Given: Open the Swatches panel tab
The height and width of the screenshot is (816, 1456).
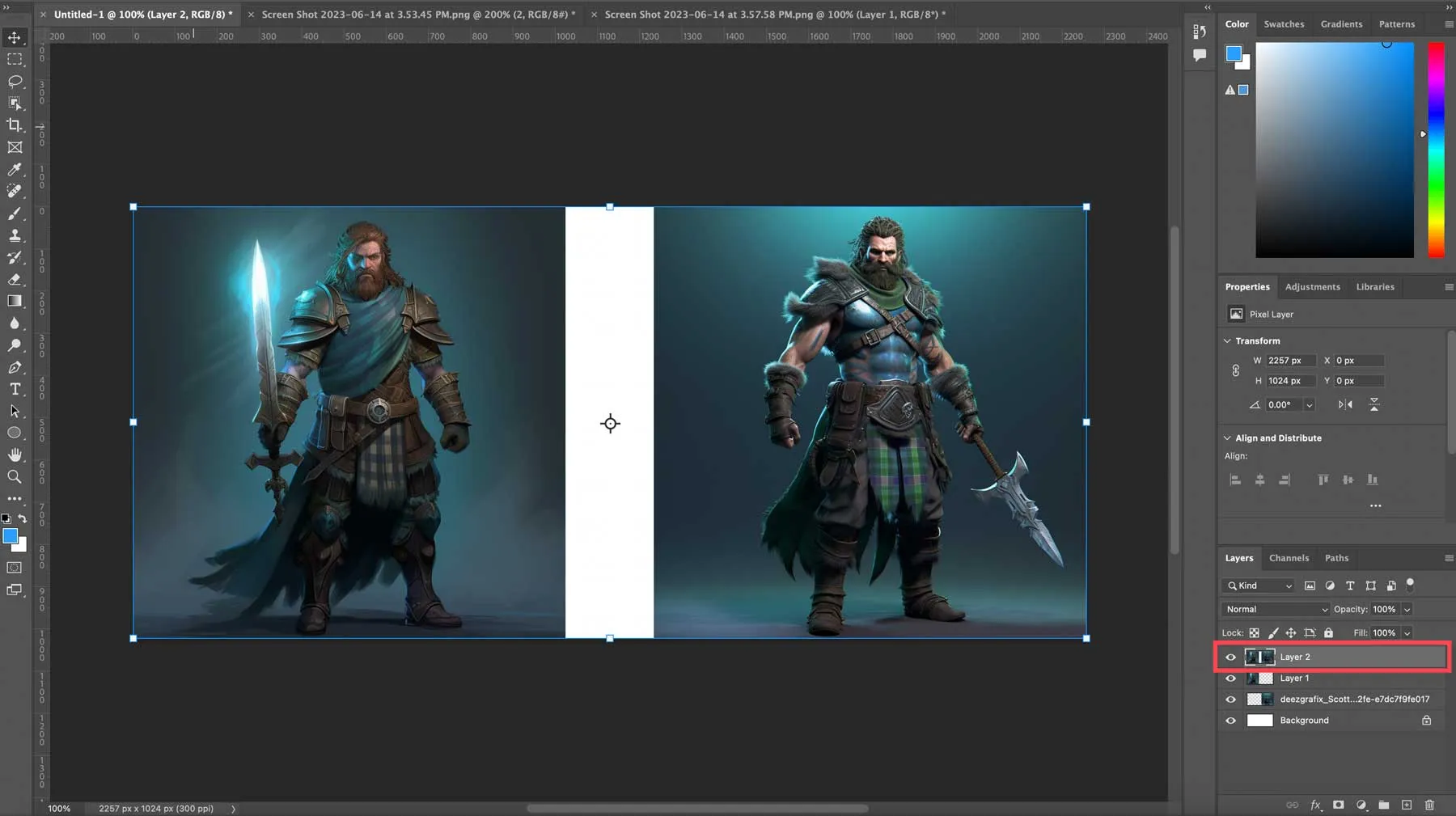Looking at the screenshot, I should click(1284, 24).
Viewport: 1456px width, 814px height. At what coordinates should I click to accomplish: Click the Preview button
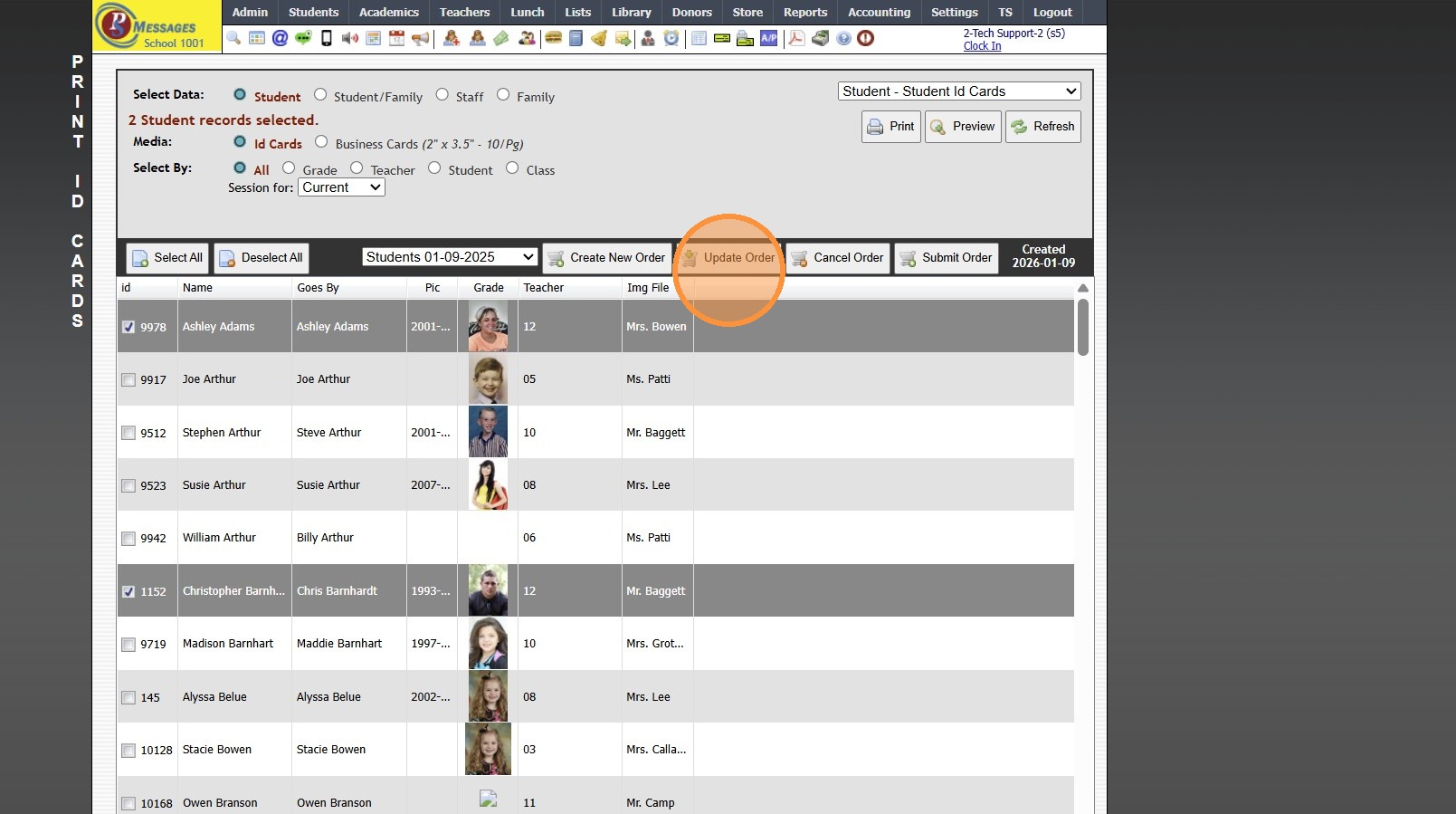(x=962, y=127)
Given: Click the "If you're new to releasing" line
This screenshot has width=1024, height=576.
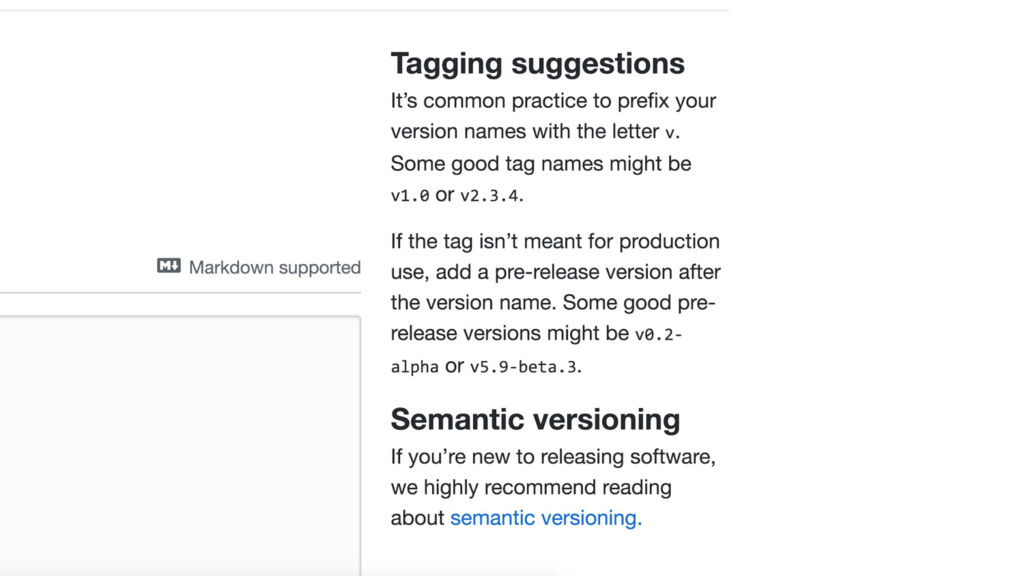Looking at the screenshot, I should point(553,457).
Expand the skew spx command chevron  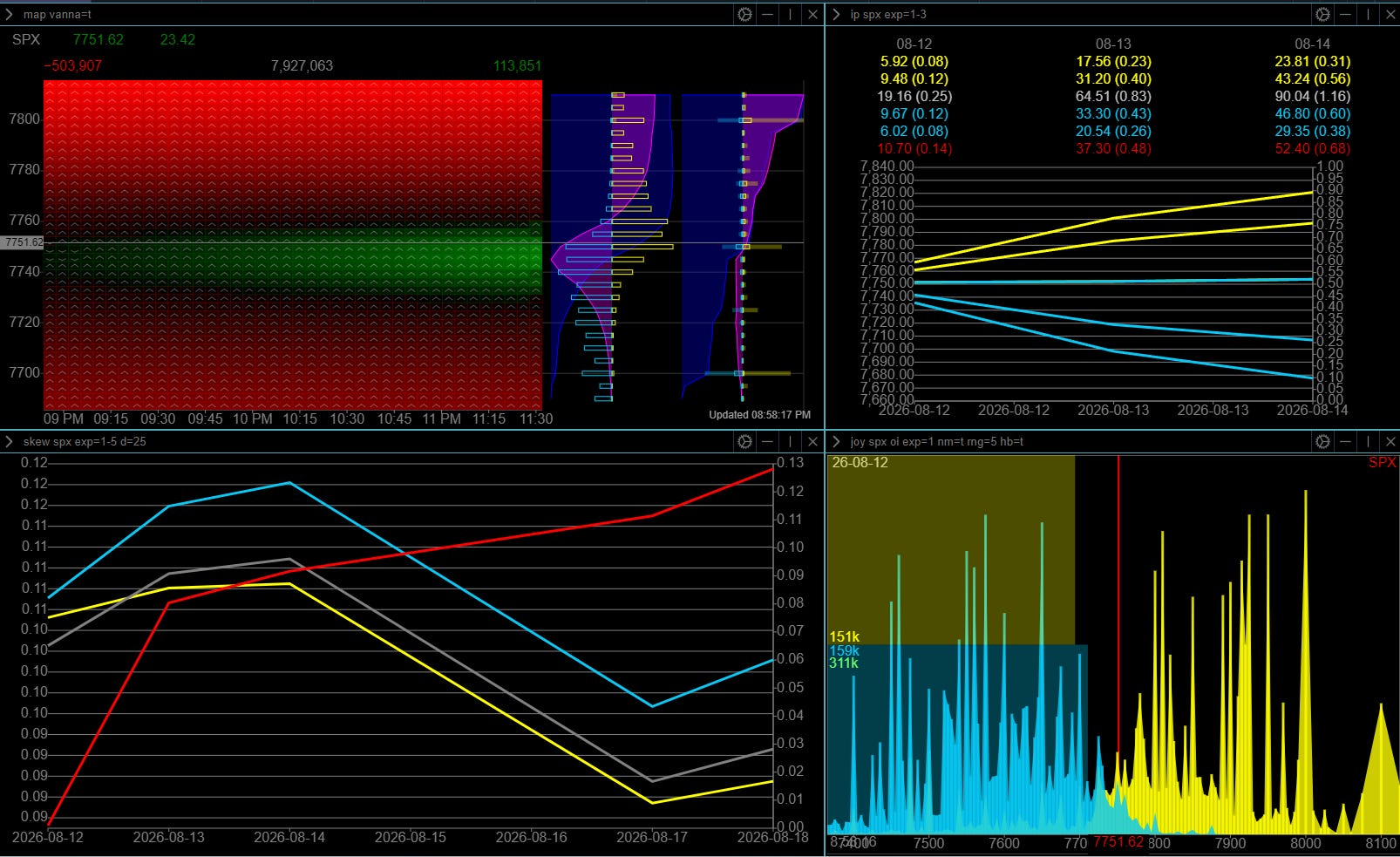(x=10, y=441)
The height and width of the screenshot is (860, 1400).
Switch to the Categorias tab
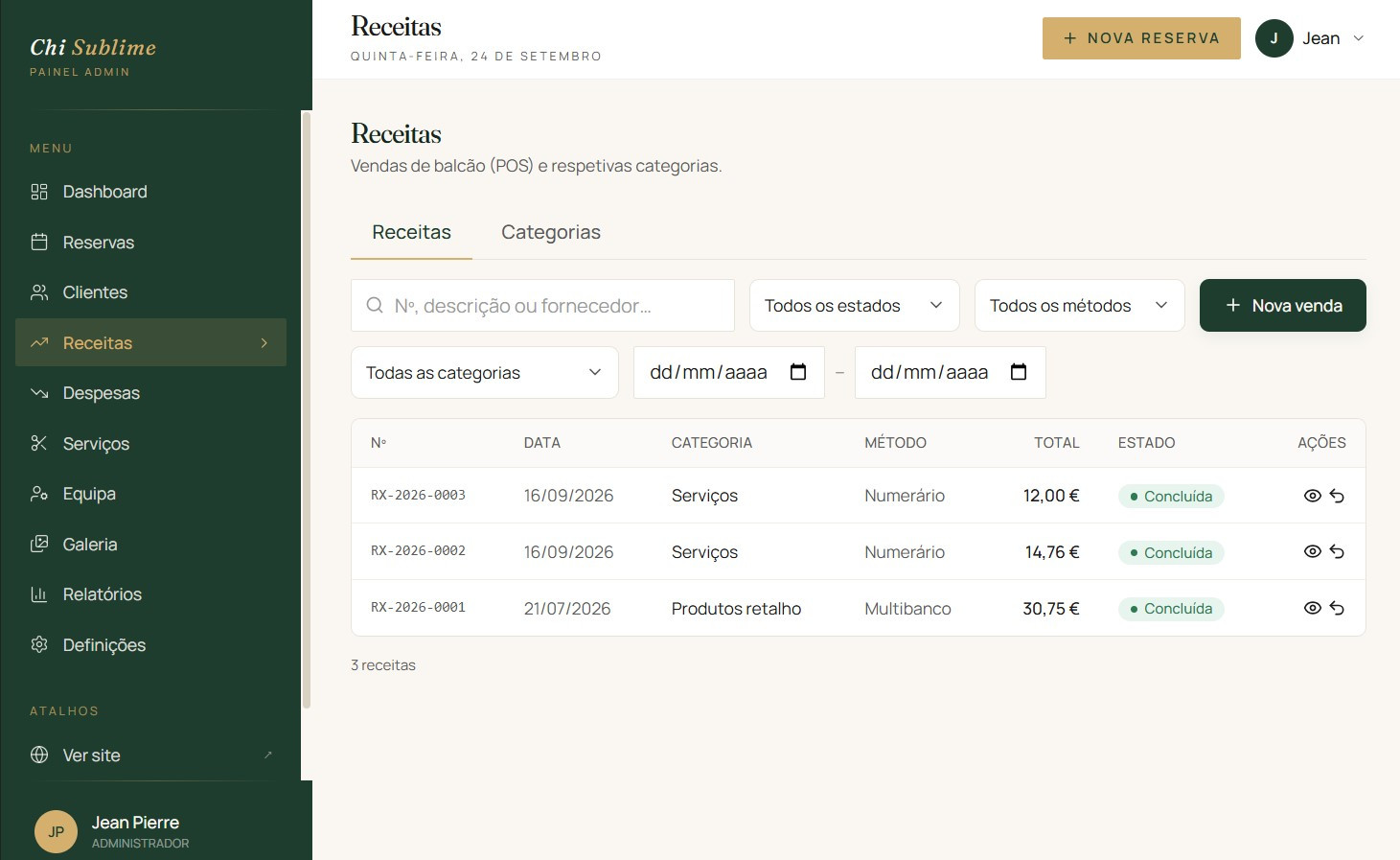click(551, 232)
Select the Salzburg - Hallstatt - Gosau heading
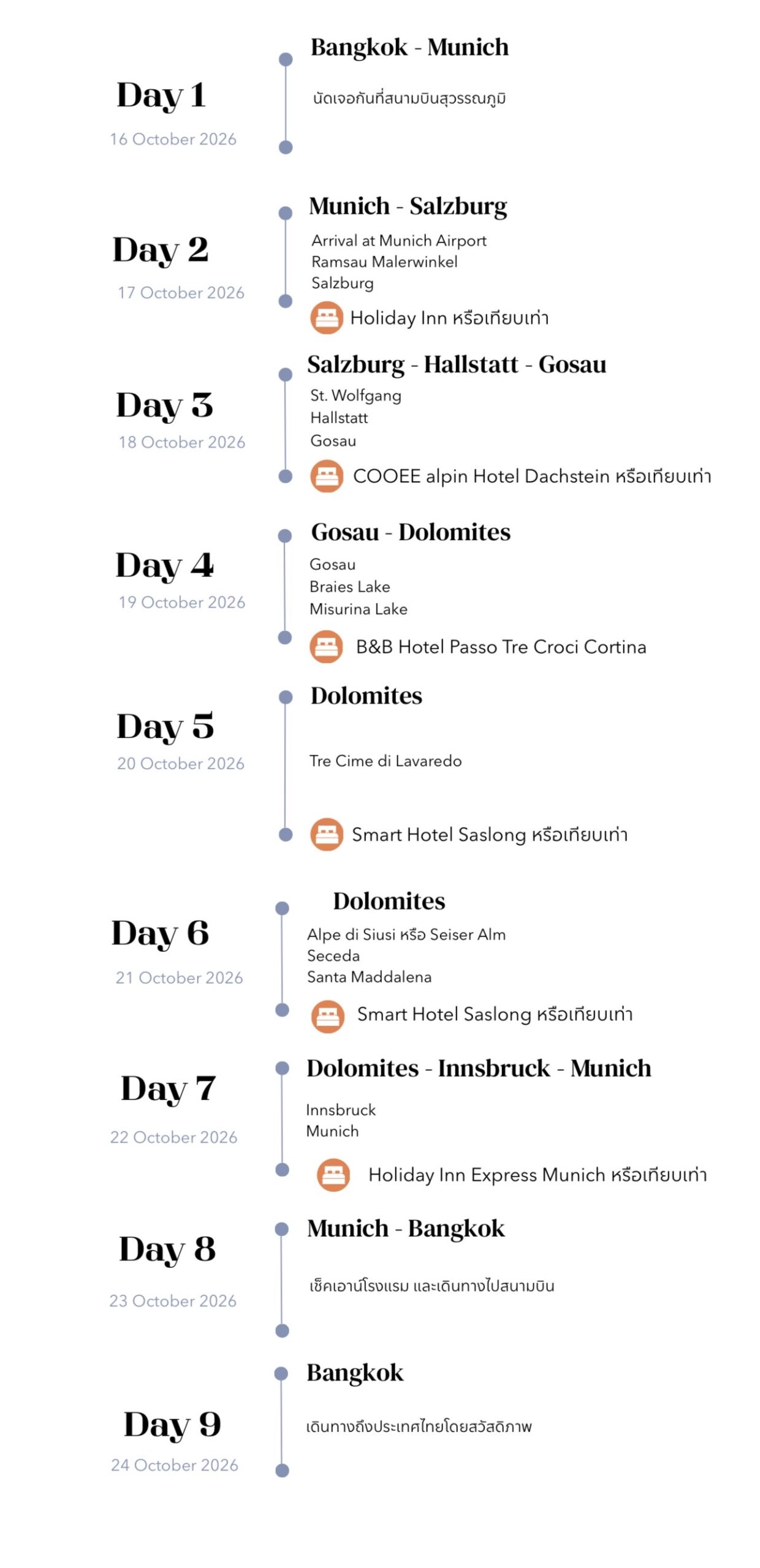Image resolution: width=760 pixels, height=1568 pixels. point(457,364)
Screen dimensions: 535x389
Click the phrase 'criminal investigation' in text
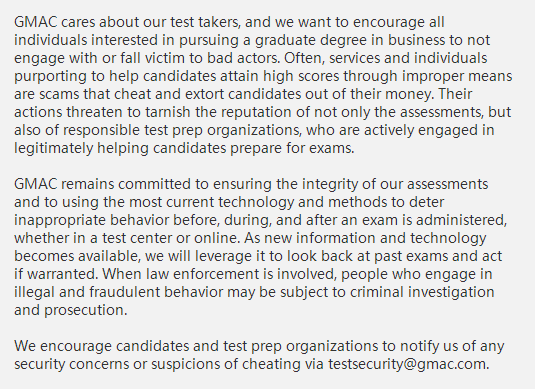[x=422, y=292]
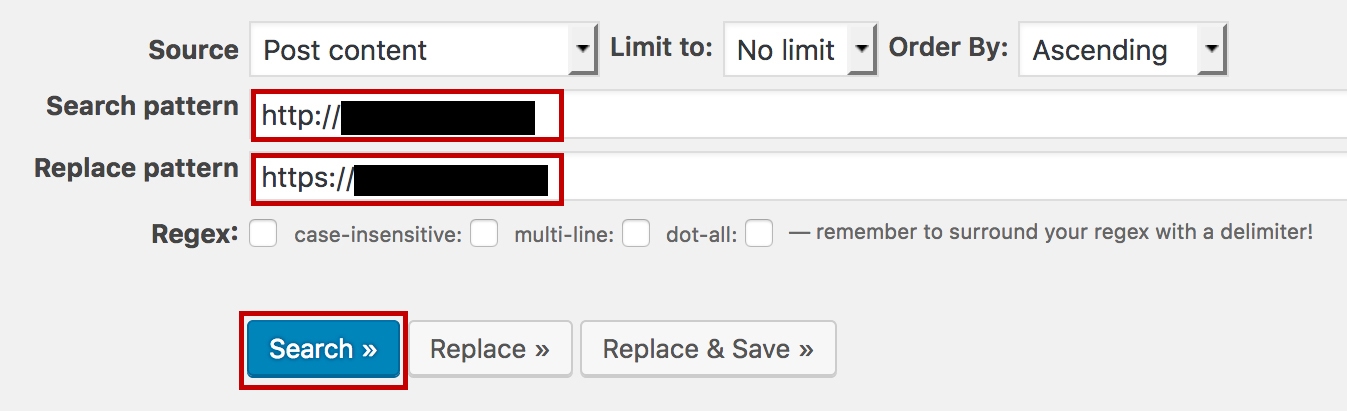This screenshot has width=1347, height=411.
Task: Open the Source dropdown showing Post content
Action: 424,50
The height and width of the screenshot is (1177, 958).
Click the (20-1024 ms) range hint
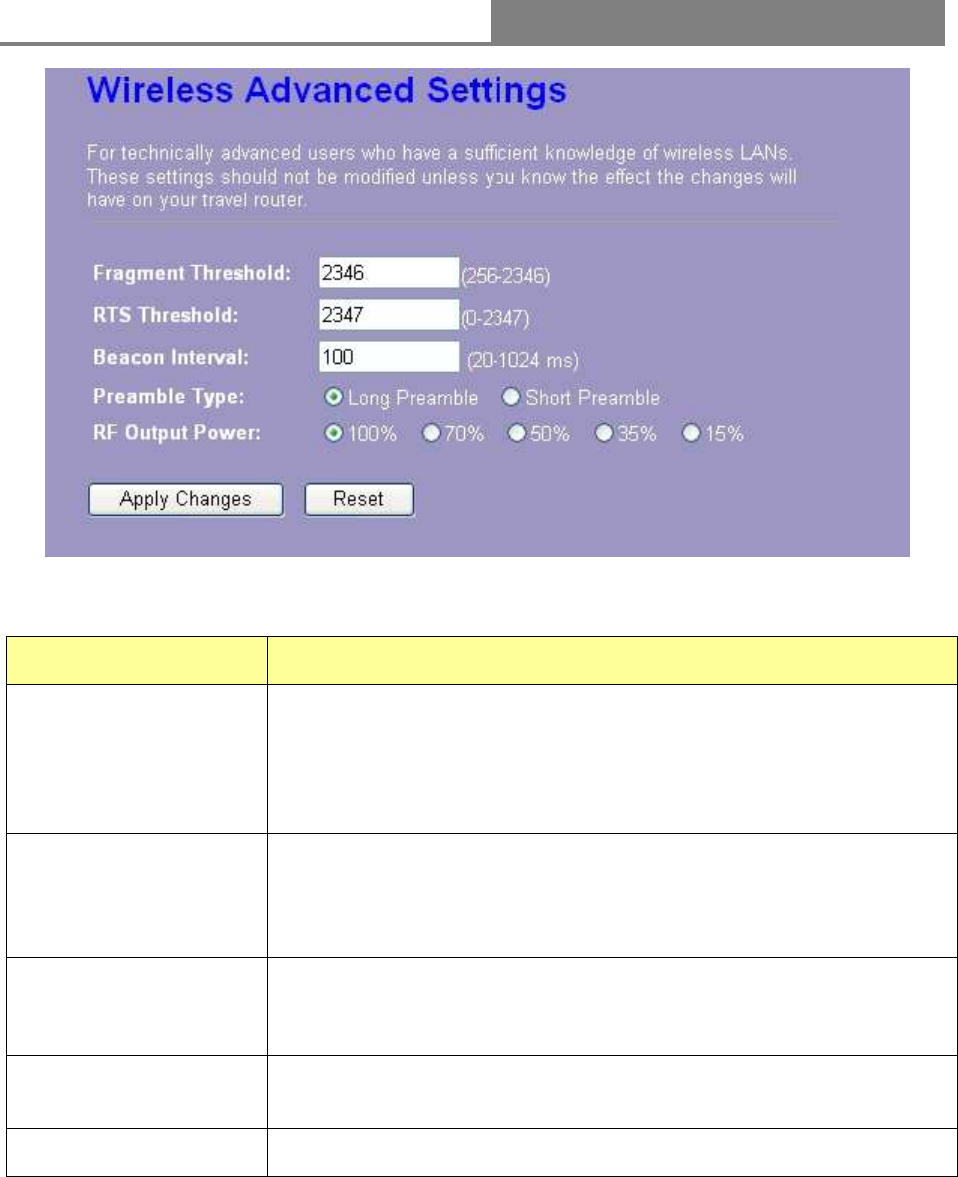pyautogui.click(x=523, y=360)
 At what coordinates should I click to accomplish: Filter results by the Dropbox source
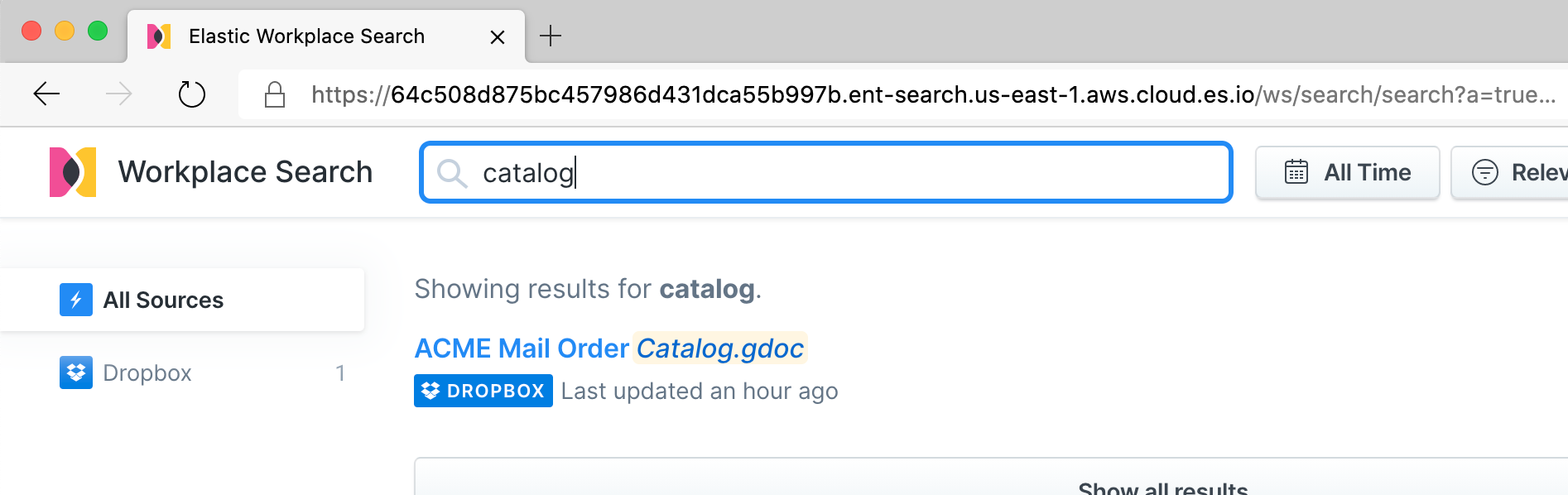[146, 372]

[WHAT YOU WILL DO]:
Work out how many lines in the listing contain "Given", then write down that number and nothing else.

[WRITTEN ANSWER]:
2